Q: Hello Sajith! Congratulations on being the overall winner at IdeaMart – Digit Mobile Application Development Competition. Tell us about yourself.

A: I am Sajith Udayanga. I’m an undergraduate of the Department of Sports Science and Management, Faculty of Applied Science at Sabaragamuwa University. I was a student at Ananda College. I have a keen interest for programming and field of mobile application development. It has been about two years since I entered mobile application development field. Now I have around 25 mobile applications successfully operating.

Q: Give us a brief introduction to your presence on IdeaMart.

A: I began to work with dialog Ideamart a few months ago. I have created several successful mobile applications along with Ideamart. The 2 main applications I have created are Lovers chat and Find my Kid. Basically lovers chat application is build under “couple chat concept”. It allows two partners/friends to chat unlimitedly only for Rs. 1 per day. If anyone wants to register for this application all they have to do is type REG JM and send 77220. Find my kid application is built carrying the idea of safety. It allows the user to track the location of the child or any other desired person. This application may become useful in emergency situations. Find My Kids application won 2 awards at Digit-Ideamart award ceremony 2013; the people’s choice award and best application award. To register for this application type REG FM and send to 77100.

Q: What makes you/your applications stand out from the rest?

A: My applications are built according to the requirement of customers. I focus on touching the areas of daily needs through my applications. Applications are user friendly and the customers can give feedback on the quality of the service and the problems they face while using my application. This approach allows my applications to standout from the rest.

Q: How do you evaluate the feasibility of your idea?

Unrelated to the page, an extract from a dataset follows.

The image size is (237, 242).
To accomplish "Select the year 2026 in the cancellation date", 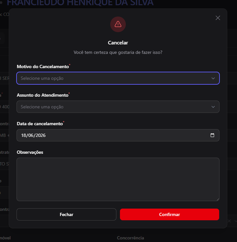I will click(x=41, y=135).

A: When I generate an idea for an application, I practically consider whether it could be utilized in daily life and whether it would meet the requirements of potential customer base. Then I would talk about my idea with friends and have their suggestions. Sometimes I tell my ideas to a sample of my potential customer base and evaluate whether my application would become practically useful to them.

Q: How do you reach out to your target market? What are the marketing channels you use?

A: Main-marketing channel I use is social media. Apart from that I use leaflets and my friend network as my channels too.

Q: Behind every success story, there is a list of challenges and barriers. What are the challenges you are facing at the moment as a developer/entrepreneur?

A: I have faced several challenges in this field. Sometime I find it hard to reach customers. Basically marketing is a quite big challenge. The initial cost for marketing is high. The means to reach customers are usually costly that I find as a challenge. Apart from that meeting the needs of dynamic customer base is another challenge.

Q: In your opinion, what are the elements of the formula for a successful entrepreneur?

A: I think to be a successful entrepreneur one should always be alerted about the markets and always update himself/herself about market and strategies. Taking the risk, which is calculated well, is another aspect. And it is important to look at the things in daily routine and activities differently to understand the opportunities.

Q: Where do you see yourself in another 10 years time? Tell us about your future plans for your business?

A: I have aim to start a software and mobile application developing company of my own. In ten years time my vision is to be a successful, competitive and leading mobile application developing company in Sri Lanka.

Q: What is your message for developers who want to become entrepreneurs?

A: If you want to reach out your dreams, always be a leader not a follower. Think further about the life experiences and see the opportunities it generates. Always be prepared to take the risk, which is well calculated. And finally remember to have a backup plan in your initial ideas fail.